En août 1916, des soldats français y furent envoyés pour vérifier que l'île n'abritait pas des sous-marins allemands.
Sur la rive Nord de l'île exposée à la côte, on aperçoit des ruines. Quelques photographies datant de 2009 montrent les bains, un sarcophage, des citernes, et quelques fragments de poterie et de céramique. La végétation très dense empêchait toute exploration vers l'intérieur de l'île.
Sarcophage chrétien (photo 2009)
Bains, hypocauste (photo 2009)
Citerne (photo 2009)
Escalier : il monte vers l'intérieur de l'île, mais la végétation très dense nous empêcha de progresser (photo 2009)
Fragment de marbre sculpté (photo 2009)
Fragment de terre cuite (photo 2009)
Fragment de poterie (photo 2009)
En 2011, 2015 et 2016, les archéologues du Boğsak Archeological Survey (BOGA) y ont mené d'importantes recherches, sous la direction de Günder Varinlioğlu, de la Mimar Sinan Güzel Sanatlar Üniversitesi, en utilisant des méthodes modernes : photos avec des drones, relevés statistiques des fragments de céramique etc
Parmi les nombreux vestiges qui datent surtout du début de l'époque romaine et de l'Antiquité tardive, on trouve 4 églises datant probablement de la seconde moitié du Ve ou du début du VIe siècle, des bains, des bâtiments non identifiés, une forteresse avec une église, et ce qui semble être les restes d'un chantier naval et des bassins rectangulaires qui pouvaient servir à la réparation des bateaux.
On a également retrouvé un carrière de pierre qui alimentait peut-être les constructions dans d'autres îles.
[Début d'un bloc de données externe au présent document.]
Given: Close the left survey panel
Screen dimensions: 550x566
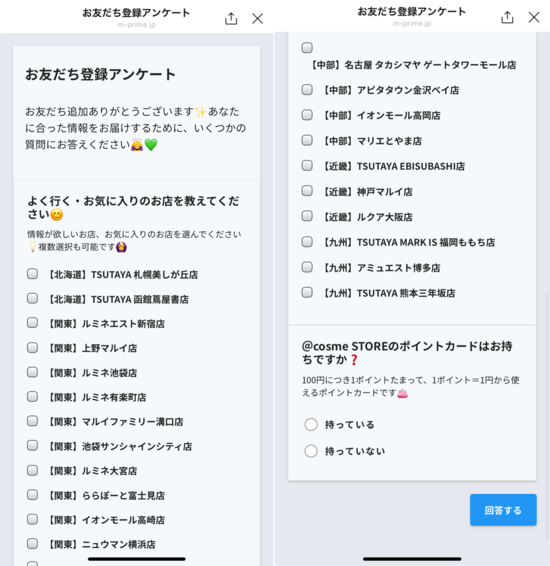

La forteresse semble avoir remaniée à partir d'éléments plus anciens.
L'état des bâtiments peut s'expliquer par la réutilisation des pierres après leur abandon.
L'île semble avoir été une étape importante pour les navigateurs, ce qui explique la densité et la variété des vestiges. Comme le montre l'extrait d'un Manuel du pilote datant de 1840, elle était toujours considérée comme un bon mouillage au XIXe siècle. Le rocher qui y est décrit et qui est proche de l'île est toujours bien connu des navigateurs contemporains.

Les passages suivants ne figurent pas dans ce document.